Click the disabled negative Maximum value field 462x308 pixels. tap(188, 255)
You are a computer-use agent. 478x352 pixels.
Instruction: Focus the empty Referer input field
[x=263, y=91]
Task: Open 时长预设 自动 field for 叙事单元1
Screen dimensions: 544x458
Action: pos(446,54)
━━━━━━━━
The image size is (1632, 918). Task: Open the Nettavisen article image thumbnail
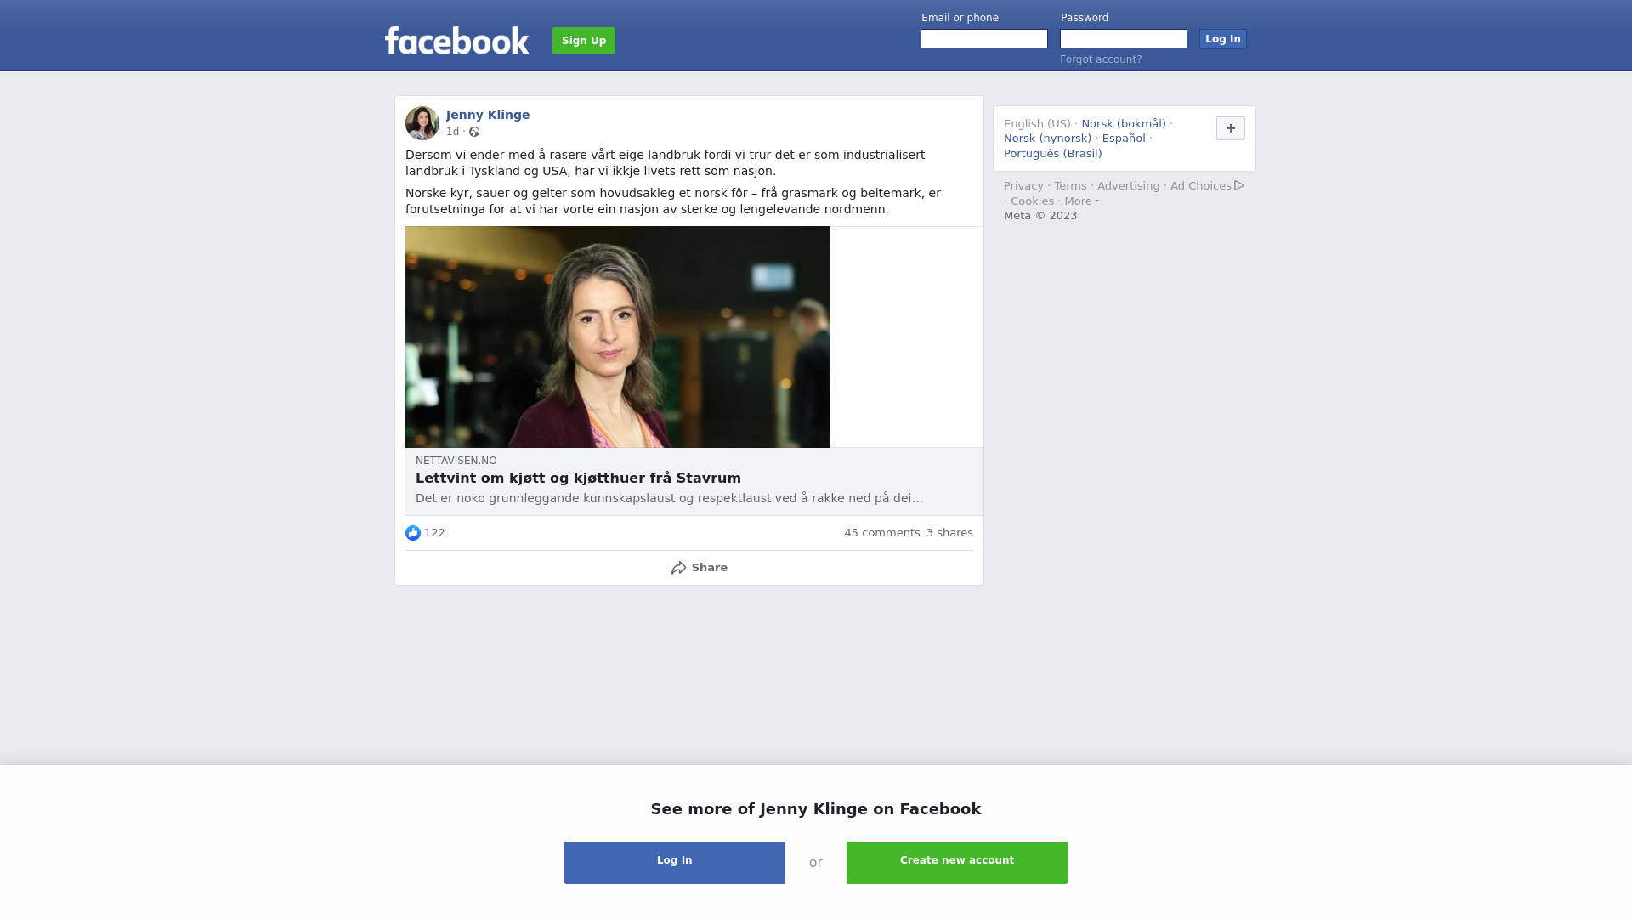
━━━━━━━━
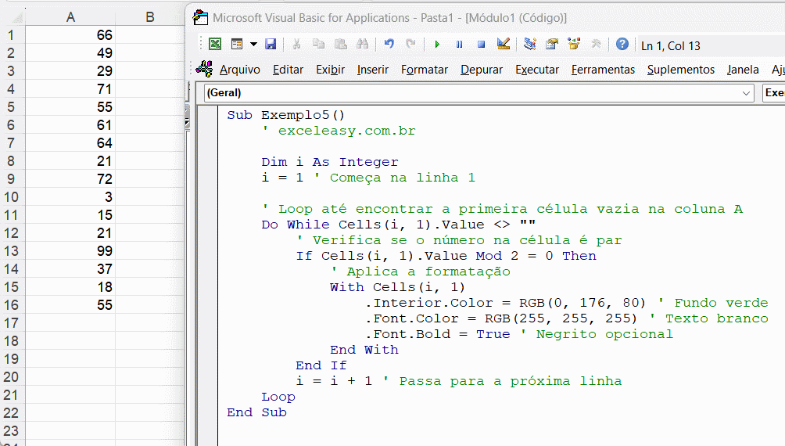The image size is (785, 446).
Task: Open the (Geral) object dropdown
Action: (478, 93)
━━━━━━━━
Brief — All lines with the word "pixels" must be located in the data and copied.

The answer —
Click the disabled negative Maximum value field 462x308 pixels. tap(188, 255)
You are a computer-use agent. 478x352 pixels.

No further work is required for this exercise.